# PAGE TEXT
───
The registry behind .wang and several Chinese-language gTLDs has seen its official registry web site blocked due to Chinese regulations.
Zodiac Registry, which also runs .商城, .八卦 and .网店 (“mail”, “gossip” and “shop”), has seen zodiacregistry.com intercepted by its web host and replaced with a placeholder message explaining that the site lacks the proper government license.
Wang blocked
It seems to have happened relatively recently. Google’s cache shows results from the page resolving normally in late May.
Ironically, its host is Alibaba, which also happens to be its largest registrar partner.
There’s no suggestion that registry operations or registrants have been affected. Domain availability checks at registrars for Zodiac TLDs appear to be working as normal.
The downtime appears to be a configuration problem. Alibaba requires customers to submit their Internet Content Provider license number before it will allow their sites to resolve properly.
───
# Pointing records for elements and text
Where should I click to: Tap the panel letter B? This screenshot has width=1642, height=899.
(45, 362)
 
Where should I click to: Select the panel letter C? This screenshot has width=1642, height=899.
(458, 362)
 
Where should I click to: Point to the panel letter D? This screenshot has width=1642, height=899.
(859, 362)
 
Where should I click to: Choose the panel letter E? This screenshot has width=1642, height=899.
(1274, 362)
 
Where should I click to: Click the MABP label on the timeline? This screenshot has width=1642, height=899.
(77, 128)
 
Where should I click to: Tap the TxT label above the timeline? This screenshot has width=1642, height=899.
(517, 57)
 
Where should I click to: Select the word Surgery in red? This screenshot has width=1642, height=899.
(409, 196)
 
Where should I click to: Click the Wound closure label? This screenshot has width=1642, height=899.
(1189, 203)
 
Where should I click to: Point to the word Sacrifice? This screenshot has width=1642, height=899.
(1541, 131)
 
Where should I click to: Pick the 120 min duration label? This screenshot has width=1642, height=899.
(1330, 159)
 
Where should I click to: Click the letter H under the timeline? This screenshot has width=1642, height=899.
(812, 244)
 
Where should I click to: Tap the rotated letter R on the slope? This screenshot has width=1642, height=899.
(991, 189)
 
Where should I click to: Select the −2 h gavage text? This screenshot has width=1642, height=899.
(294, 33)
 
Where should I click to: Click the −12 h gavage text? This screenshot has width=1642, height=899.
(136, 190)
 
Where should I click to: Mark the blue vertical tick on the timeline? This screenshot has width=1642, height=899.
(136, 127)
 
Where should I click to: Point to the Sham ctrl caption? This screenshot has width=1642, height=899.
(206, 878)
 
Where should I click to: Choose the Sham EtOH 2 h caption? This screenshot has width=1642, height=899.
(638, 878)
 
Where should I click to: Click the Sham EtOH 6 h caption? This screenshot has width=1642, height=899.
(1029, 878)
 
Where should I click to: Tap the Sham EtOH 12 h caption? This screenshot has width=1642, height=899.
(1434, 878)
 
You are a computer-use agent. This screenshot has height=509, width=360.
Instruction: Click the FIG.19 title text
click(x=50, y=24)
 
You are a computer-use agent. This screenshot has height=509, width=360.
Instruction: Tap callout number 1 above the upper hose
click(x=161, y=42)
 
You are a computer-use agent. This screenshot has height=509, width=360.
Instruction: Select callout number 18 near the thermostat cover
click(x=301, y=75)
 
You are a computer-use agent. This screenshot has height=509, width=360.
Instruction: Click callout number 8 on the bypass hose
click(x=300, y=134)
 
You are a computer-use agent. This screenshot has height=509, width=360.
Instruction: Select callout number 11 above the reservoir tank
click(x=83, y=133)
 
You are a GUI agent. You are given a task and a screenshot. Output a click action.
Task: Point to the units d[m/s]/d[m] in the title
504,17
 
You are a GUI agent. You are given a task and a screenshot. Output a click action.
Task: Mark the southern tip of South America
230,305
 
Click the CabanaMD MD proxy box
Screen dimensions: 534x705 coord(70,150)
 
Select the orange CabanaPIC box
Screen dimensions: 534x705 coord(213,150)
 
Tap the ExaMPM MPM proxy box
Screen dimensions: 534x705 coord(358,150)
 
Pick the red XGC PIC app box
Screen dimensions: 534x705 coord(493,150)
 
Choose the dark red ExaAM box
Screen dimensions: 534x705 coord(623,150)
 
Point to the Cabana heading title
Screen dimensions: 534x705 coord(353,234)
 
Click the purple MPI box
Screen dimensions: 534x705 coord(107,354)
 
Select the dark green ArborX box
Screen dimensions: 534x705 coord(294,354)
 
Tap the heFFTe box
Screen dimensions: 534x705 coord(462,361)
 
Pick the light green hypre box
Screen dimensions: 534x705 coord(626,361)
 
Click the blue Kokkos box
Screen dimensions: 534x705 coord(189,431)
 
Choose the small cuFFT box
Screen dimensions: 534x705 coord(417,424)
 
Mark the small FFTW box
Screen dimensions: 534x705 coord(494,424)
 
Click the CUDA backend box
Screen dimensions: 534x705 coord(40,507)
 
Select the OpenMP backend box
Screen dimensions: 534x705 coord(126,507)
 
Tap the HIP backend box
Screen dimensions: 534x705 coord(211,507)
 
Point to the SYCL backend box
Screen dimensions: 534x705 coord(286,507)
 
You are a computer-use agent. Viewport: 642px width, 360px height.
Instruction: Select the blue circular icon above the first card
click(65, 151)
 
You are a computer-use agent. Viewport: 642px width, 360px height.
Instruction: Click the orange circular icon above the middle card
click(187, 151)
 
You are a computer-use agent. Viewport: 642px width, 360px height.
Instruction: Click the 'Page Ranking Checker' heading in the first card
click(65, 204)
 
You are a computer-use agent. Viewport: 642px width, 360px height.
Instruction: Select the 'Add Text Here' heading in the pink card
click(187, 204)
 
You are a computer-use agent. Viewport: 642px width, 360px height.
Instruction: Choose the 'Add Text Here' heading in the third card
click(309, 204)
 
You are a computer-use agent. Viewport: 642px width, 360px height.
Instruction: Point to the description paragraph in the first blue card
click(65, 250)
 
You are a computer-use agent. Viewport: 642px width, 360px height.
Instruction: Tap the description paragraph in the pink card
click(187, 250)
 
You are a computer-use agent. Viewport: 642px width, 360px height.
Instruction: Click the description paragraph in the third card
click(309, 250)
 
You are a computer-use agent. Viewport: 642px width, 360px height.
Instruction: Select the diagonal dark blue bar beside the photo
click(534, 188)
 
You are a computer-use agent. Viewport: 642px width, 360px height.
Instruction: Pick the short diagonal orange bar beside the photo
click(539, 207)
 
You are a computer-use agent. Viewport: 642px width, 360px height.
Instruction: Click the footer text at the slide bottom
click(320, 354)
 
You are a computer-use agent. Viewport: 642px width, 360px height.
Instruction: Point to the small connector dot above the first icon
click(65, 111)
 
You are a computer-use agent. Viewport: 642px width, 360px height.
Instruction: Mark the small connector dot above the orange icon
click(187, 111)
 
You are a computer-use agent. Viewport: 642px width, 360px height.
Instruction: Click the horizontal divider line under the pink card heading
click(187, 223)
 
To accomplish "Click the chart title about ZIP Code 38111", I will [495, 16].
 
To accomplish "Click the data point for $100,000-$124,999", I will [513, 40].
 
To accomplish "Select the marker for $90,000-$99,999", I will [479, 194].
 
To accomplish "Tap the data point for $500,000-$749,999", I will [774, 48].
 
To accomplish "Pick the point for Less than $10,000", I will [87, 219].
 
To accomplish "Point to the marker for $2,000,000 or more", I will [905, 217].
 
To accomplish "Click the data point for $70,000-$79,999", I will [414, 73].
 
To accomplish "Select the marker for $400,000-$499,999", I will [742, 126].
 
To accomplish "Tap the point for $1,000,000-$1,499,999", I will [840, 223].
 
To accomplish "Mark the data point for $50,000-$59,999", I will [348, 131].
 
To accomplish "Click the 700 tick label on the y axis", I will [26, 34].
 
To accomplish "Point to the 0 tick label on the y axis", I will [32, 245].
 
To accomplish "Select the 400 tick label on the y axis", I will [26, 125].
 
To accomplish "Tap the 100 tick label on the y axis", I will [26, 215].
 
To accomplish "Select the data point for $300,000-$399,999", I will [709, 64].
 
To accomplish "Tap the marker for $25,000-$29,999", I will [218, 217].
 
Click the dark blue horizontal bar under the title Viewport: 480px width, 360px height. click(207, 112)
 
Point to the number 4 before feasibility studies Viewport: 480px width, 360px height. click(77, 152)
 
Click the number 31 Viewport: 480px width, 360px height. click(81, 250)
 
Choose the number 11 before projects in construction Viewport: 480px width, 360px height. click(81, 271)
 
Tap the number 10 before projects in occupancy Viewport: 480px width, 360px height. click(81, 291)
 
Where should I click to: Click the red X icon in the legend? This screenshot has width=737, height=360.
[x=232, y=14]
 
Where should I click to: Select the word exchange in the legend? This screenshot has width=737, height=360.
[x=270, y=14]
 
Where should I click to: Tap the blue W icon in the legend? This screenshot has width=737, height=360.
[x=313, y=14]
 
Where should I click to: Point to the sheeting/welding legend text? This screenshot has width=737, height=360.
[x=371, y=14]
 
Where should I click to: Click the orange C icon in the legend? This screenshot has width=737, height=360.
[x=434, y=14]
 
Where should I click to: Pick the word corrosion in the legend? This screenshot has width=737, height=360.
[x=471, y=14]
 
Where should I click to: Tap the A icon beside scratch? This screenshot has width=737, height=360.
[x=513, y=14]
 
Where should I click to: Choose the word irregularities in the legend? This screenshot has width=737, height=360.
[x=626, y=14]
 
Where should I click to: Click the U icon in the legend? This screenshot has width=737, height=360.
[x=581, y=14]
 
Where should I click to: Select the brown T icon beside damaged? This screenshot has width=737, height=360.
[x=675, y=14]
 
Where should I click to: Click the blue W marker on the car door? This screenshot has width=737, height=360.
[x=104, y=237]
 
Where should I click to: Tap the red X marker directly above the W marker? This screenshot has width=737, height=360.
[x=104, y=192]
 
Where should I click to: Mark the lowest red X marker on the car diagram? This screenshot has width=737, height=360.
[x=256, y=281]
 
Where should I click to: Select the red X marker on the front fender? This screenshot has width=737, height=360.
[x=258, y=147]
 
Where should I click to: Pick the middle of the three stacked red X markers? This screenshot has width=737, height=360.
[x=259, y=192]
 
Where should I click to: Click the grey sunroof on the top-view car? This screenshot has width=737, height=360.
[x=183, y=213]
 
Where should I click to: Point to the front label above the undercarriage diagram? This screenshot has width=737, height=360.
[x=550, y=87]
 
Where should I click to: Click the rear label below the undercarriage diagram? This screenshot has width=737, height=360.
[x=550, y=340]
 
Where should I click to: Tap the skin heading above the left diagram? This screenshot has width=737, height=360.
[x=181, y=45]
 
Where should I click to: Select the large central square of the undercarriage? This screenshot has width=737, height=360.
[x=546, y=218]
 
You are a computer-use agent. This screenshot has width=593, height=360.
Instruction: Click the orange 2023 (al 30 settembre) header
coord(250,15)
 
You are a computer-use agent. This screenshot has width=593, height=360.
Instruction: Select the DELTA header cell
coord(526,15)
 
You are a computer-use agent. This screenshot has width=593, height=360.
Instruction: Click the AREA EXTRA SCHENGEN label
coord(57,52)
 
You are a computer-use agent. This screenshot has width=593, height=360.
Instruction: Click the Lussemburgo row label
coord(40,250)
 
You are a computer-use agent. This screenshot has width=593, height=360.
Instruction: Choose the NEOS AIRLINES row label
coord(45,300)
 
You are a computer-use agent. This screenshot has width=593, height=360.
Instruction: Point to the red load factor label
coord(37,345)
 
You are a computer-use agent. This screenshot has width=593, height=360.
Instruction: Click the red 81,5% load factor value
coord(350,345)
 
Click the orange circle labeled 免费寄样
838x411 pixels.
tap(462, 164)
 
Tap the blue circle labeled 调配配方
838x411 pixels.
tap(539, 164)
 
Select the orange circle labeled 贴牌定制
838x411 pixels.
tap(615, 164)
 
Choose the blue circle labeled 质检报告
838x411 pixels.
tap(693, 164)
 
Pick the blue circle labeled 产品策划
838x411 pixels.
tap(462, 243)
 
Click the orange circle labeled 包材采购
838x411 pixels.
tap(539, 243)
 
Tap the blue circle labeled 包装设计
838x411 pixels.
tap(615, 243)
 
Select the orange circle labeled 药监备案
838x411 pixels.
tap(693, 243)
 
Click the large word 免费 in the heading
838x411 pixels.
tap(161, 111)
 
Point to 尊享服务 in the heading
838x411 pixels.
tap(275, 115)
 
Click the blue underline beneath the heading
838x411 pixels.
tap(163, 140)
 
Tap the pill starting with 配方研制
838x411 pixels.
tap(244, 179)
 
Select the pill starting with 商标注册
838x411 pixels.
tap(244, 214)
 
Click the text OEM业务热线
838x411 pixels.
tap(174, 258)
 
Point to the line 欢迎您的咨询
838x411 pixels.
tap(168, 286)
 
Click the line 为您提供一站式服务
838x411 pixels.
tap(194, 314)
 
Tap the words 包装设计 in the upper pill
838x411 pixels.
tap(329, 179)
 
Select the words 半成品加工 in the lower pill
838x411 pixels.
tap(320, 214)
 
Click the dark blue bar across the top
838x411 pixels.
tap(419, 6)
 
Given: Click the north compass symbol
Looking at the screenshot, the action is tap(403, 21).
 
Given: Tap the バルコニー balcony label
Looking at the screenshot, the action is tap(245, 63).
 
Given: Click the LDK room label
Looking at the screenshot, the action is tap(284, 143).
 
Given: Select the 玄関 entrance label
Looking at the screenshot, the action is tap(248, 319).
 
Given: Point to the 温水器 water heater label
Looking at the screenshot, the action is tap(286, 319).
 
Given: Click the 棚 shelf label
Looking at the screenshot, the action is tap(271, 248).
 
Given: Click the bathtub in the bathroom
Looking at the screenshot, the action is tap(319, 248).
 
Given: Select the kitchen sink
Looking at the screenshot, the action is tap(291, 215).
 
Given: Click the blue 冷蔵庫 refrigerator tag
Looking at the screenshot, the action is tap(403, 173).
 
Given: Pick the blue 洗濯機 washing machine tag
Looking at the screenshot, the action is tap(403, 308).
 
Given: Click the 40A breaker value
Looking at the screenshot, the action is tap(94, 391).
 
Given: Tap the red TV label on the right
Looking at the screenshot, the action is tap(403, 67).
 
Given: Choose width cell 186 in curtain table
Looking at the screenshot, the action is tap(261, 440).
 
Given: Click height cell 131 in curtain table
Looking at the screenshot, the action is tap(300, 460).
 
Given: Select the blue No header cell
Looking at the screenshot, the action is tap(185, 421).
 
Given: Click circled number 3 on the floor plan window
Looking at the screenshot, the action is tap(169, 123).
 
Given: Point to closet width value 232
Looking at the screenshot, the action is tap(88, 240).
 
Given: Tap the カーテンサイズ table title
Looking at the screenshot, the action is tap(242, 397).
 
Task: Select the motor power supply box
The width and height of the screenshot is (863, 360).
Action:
───
# WHAT TO WORK ON
1 - Answer these questions from the Zodiac Registry report:
(a) Which company hosts the registry's web site?
(b) When does Google's cache show the page resolving normally?
(c) What must Alibaba customers submit before their sites will resolve properly?
2 - Does each statement agree with the Zodiac Registry report? Answer yes or no and quote the words that settle it.
(a) Registrants of Zodiac TLDs have been affected by the block.
(b) Alibaba is Zodiac Registry's largest registrar partner.
(c) The blocked site was replaced with a blank page.
3 - Carry the Zodiac Registry report forward from its last sentence.

# ANSWERS TO THE EXERCISE
1 -
(a) Alibaba
(b) Late May
(c) Their Internet Content Provider license number

2 -
(a) No: "There’s no suggestion that registry operations or registrants have been affected."
(b) Yes: "its host is Alibaba, which also happens to be its largest registrar partner."
(c) No: "replaced with a placeholder message explaining that the site lacks the proper government license."

3 -
ICP licenses are part of China’s censorship regime, issued by the Ministry of Industry and Information Technology. They must be obtained by any Chinese web site that wants to operate in China.
Zodiac does in fact have such a license, which according to the MIIT web site is active on at least six other domains.
While zodiacregistry.com is the domain officially listed with IANA for the company, it also operates TLD-specific sites such as bagua.wang for the “gossip” registry. None of these have been affected by the licensing issue.
UPDATE June 12: The site is now back online as normal.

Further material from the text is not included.